Stumbling stones in Chemnitz
Erich Max, Emilie Ellen and Johanna Ida Wangenheim

Erich Max Wangenheim
Born: 23 April 1881
Died: 05/08/1955
Emilie Ellen Wangenheim, née Tuchler
Born: 02.11.1891
Died: 21/03/1944
Johanna Ida Wangenheim, née Joachimsthal
Born: 06.06.1861
Died: 30.10.1942
Installation location:
Agricolastrasse 13Stumbling stone laying on:
17 May 2022
Life path

The businessman Erich Wangenheim and his father Theodor were members of various committees of the Jewish religious community in Chemnitz for almost five decades and played a key role in its changing fortunes during the German Empire, the Weimar Republic and the "Third Reich".
Erich Wangenheim was born in Chemnitz, the son of a textile business owner. He attended the municipal secondary school. His commercial apprenticeship took him to Frankfurt (Main) and abroad. On 22 May 1913, he married Ellen Tuchler from Dresden. From then on, the couple lived at Agricolastrasse 13, where their only son Gustav Siegfried was born on 8 April 1916.

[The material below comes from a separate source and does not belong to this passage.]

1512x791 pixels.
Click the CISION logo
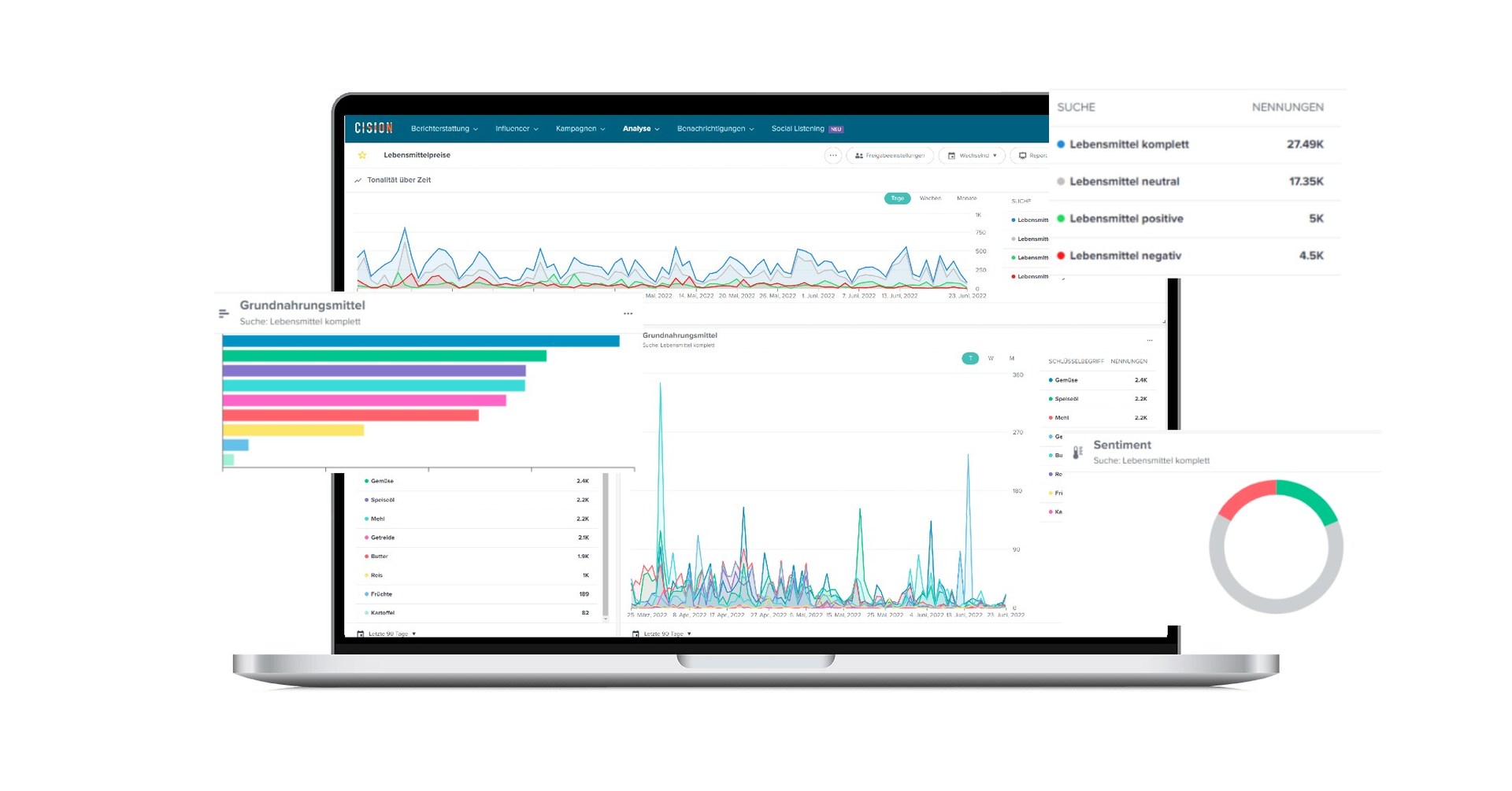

Erich Wangenheim was a non-commissioned officer in Reserve Infantry Regiment 102 and was so badly wounded in World War I that his left leg had to be amputated. After the death of his father, he became the sole owner of the family business in the spring of 1925 and continued to expand it successfully. During the November pogrom of 1938, Wangenheim was arrested despite his severe disability and taken to Buchenwald. After his return, he dissolved the business at Lange Straße 46, which had existed for almost 50 years. On 23 March 1939, Erich Wangenheim was elected the last chairman of the board of the Jewish Religious Community in Chemnitz. In January 1940, he became the administrator of the newly built Jewish old people's and infirmary home on Antonplatz. The couple were arrested by the Gestapo on 27 March 1943 and deported to the Theresienstadt ghetto after being imprisoned in Chemnitz and Dresden.

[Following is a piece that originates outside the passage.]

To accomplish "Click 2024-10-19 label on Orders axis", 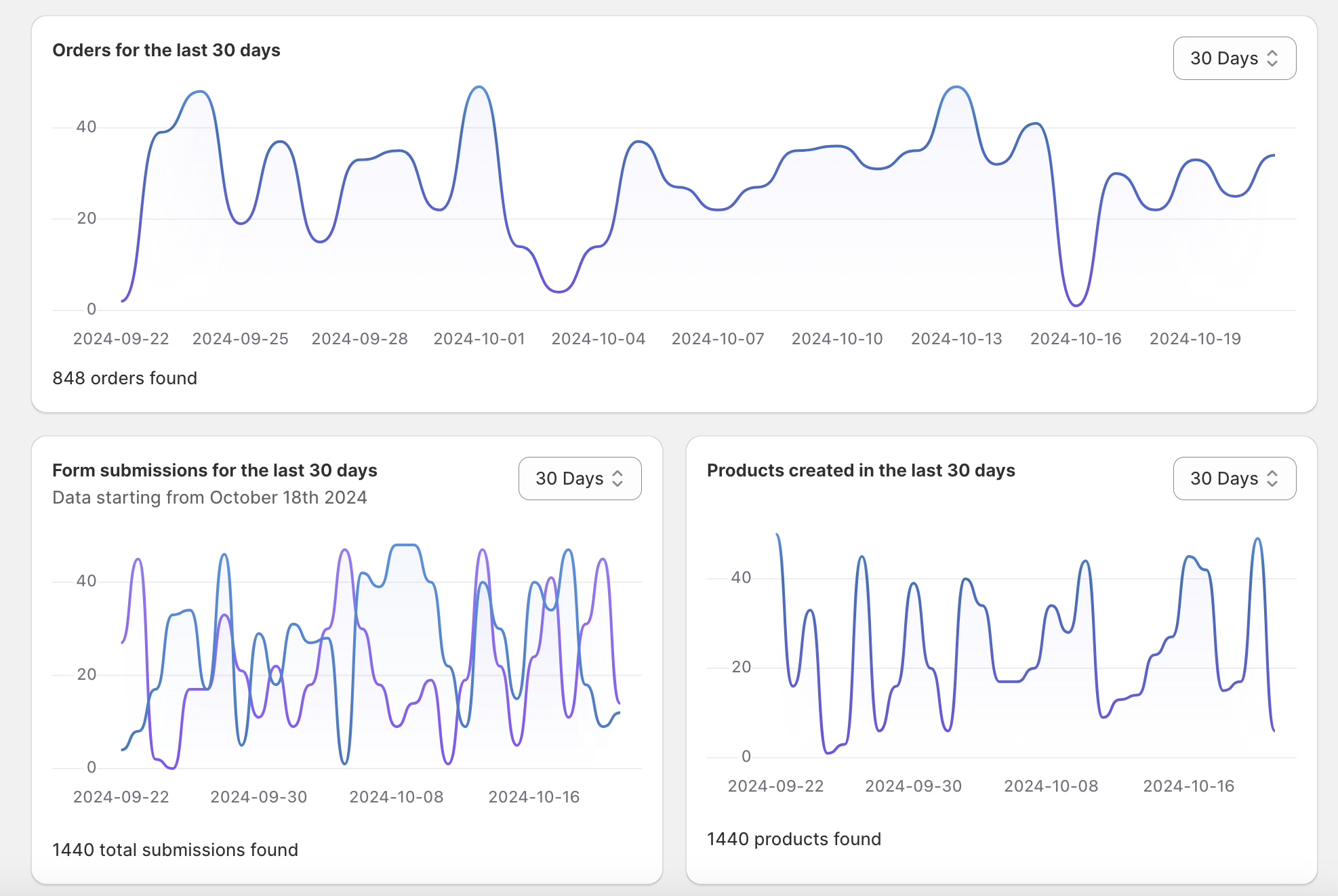I will (x=1195, y=339).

Ellen Wangenheim died there of hunger and illness on 21 March 1944. Johanna Wangenheim, Erich's mother, had already been deported to the ghetto on 8 September 1942. She died there of old age on 30 October 1942. Despite his disability, Erich Wangenheim survived the long time in the ghetto and returned to his heavily destroyed hometown on 13 June 1945. He received permission from the Soviet occupying power to reopen his shop. The severely disabled businessman immediately endeavoured to find a trained carer. In July 1946, the Berlin nurse Gerda Sand, whom he had known from before, moved in with him in Chemnitz. In September 1945, Erich Wangenheim was one of the founding members of the Jewish community in Chemnitz.

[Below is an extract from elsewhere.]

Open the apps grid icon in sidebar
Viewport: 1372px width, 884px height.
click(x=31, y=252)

In January 1949, he and his carer left the city "by night and fog" and moved in with his son in Israel. He later reported that he had felt compelled to take this step when the windows of his business premises were smashed again in 1948. Already seriously ill, he lived in a retirement home near Tel Aviv until his death.
Stumbling Stones in Chemnitz
It is a project against forgetting: stumbling stones have been laid in Chemnitz every year since 2007.
Embedded in the pavement, the memorial stones commemorate the tragic fates of fellow citizens who were persecuted, deported, murdered or driven to their deaths during the National Socialist regime.